Extracted data entries:
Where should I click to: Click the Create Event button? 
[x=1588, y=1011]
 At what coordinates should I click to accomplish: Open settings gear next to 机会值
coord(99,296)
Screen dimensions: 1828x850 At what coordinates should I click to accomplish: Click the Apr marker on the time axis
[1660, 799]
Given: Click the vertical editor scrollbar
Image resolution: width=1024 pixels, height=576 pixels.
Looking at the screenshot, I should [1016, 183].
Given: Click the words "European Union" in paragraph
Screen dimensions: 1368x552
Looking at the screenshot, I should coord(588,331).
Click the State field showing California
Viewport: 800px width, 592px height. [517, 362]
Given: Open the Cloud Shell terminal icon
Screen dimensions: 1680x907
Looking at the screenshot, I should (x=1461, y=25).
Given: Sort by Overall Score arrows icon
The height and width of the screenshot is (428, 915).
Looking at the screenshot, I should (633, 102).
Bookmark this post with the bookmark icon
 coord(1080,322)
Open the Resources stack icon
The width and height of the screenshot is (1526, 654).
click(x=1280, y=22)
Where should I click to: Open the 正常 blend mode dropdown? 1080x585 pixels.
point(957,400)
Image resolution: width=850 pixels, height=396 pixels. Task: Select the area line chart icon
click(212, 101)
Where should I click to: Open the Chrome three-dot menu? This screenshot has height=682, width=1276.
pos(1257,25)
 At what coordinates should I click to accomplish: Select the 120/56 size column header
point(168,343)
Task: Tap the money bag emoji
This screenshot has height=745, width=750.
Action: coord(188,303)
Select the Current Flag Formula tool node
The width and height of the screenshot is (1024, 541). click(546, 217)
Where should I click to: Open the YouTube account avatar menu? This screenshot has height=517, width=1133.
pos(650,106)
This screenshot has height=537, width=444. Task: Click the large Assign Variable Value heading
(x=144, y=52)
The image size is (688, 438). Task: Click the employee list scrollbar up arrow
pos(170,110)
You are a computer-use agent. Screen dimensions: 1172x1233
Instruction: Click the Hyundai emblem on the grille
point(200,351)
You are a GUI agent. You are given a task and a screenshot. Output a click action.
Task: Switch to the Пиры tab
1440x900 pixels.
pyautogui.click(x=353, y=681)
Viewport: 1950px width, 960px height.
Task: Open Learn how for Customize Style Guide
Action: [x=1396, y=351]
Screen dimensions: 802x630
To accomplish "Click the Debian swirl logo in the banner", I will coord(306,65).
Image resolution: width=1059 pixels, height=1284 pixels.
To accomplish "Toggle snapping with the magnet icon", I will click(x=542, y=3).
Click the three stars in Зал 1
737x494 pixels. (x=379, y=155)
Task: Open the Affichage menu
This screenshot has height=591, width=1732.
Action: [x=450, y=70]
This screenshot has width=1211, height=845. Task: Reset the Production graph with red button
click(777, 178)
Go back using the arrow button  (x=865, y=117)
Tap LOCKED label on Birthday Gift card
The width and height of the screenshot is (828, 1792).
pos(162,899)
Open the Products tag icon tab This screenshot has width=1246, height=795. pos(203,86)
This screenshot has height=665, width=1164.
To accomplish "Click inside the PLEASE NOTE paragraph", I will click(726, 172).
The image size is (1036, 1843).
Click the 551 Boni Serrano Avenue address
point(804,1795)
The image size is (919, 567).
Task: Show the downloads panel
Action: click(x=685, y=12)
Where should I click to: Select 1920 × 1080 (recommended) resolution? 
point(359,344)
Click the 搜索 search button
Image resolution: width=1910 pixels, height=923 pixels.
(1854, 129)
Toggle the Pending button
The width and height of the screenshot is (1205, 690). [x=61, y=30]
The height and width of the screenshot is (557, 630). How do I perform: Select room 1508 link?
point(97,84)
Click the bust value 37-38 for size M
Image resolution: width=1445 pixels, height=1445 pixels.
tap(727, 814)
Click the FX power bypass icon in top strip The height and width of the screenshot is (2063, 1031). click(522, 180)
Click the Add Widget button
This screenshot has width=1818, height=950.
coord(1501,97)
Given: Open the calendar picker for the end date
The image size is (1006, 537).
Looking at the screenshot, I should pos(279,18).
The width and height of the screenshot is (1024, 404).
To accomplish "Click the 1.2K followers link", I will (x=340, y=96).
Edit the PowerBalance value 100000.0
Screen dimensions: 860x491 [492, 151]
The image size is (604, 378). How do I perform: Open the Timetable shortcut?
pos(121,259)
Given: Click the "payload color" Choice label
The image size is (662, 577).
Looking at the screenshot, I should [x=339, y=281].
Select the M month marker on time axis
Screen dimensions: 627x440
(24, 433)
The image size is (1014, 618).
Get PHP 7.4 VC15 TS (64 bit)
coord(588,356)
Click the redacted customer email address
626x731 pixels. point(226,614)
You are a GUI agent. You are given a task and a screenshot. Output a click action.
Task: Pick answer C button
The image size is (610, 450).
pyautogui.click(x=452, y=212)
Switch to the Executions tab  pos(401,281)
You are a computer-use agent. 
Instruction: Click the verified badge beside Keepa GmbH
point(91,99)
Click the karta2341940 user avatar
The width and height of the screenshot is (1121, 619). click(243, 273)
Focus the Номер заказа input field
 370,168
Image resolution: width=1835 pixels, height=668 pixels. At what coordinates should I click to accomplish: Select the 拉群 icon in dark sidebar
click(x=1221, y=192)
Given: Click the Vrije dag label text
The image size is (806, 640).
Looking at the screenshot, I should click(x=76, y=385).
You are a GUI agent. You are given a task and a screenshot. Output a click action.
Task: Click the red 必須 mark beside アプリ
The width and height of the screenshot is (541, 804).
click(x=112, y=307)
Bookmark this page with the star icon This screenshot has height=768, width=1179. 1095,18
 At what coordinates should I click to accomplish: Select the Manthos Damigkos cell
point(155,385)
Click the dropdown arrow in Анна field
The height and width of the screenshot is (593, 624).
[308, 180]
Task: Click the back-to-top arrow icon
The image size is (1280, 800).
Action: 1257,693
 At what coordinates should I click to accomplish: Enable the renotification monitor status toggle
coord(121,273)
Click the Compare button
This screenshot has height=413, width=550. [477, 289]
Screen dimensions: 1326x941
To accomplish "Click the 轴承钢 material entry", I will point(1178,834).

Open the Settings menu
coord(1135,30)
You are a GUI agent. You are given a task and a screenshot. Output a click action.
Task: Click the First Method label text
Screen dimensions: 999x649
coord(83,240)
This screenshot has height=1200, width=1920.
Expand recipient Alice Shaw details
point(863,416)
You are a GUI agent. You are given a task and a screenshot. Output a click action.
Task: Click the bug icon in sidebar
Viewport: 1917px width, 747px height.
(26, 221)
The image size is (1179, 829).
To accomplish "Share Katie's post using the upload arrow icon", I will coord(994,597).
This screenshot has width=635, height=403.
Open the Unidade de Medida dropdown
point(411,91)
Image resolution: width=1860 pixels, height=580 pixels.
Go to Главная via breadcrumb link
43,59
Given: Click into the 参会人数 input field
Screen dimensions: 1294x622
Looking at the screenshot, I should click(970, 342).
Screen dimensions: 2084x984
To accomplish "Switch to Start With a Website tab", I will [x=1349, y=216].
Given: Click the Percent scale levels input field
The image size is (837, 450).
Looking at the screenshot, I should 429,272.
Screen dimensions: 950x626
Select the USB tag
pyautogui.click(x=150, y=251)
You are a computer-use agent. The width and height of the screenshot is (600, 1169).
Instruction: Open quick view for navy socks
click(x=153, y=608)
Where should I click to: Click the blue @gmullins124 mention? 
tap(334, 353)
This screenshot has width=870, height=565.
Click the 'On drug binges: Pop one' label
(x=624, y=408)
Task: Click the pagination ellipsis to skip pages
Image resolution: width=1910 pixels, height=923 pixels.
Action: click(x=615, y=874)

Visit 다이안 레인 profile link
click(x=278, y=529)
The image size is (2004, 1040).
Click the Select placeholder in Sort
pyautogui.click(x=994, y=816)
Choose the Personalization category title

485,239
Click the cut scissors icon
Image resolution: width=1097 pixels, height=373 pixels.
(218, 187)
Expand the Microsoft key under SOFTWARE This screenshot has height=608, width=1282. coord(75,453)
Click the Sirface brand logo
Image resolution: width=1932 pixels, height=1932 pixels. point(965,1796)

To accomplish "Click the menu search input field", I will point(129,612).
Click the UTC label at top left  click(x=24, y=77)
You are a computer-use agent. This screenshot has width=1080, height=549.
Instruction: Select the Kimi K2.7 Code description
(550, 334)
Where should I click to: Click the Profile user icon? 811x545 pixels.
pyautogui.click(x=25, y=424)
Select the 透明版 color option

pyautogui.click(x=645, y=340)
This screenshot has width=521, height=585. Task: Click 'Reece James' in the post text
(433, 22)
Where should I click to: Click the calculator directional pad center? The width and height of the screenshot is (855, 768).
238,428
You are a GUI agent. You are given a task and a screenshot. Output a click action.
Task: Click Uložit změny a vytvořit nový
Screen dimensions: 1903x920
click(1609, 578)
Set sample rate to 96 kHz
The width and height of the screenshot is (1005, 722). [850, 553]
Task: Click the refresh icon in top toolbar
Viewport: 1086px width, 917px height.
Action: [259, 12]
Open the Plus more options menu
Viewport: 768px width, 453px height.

= REQUIREMENT =
As listed above, the lines from the line with "Click the State field showing California" to the line with "Task: Open the Affichage menu" are to be echoed exactly, with both ends included and nothing added.

= WRITTEN RESPONSE =
Click the State field showing California
Viewport: 800px width, 592px height. [517, 362]
Given: Open the Cloud Shell terminal icon
Screen dimensions: 1680x907
Looking at the screenshot, I should (x=1461, y=25).
Given: Sort by Overall Score arrows icon
The height and width of the screenshot is (428, 915).
Looking at the screenshot, I should (633, 102).
Bookmark this post with the bookmark icon
 coord(1080,322)
Open the Resources stack icon
The width and height of the screenshot is (1526, 654).
click(x=1280, y=22)
Where should I click to: Open the 正常 blend mode dropdown? 1080x585 pixels.
point(957,400)
Image resolution: width=850 pixels, height=396 pixels. Task: Select the area line chart icon
click(212, 101)
Where should I click to: Open the Chrome three-dot menu? This screenshot has height=682, width=1276.
pos(1257,25)
 At what coordinates should I click to accomplish: Select the 120/56 size column header
point(168,343)
Task: Tap the money bag emoji
This screenshot has height=745, width=750.
Action: coord(188,303)
Select the Current Flag Formula tool node
The width and height of the screenshot is (1024, 541). click(546, 217)
Where should I click to: Open the YouTube account avatar menu? This screenshot has height=517, width=1133.
pos(650,106)
This screenshot has height=537, width=444. Task: Click the large Assign Variable Value heading
(x=144, y=52)
The image size is (688, 438). Task: Click the employee list scrollbar up arrow
pos(170,110)
You are a computer-use agent. Screen dimensions: 1172x1233
Instruction: Click the Hyundai emblem on the grille
point(200,351)
You are a GUI agent. You are given a task and a screenshot. Output a click action.
Task: Switch to the Пиры tab
1440x900 pixels.
pyautogui.click(x=353, y=681)
Viewport: 1950px width, 960px height.
Task: Open Learn how for Customize Style Guide
Action: [x=1396, y=351]
Screen dimensions: 802x630
To accomplish "Click the Debian swirl logo in the banner", I will coord(306,65).
Image resolution: width=1059 pixels, height=1284 pixels.
To accomplish "Toggle snapping with the magnet icon", I will click(x=542, y=3).
Click the three stars in Зал 1
737x494 pixels. (x=379, y=155)
Task: Open the Affichage menu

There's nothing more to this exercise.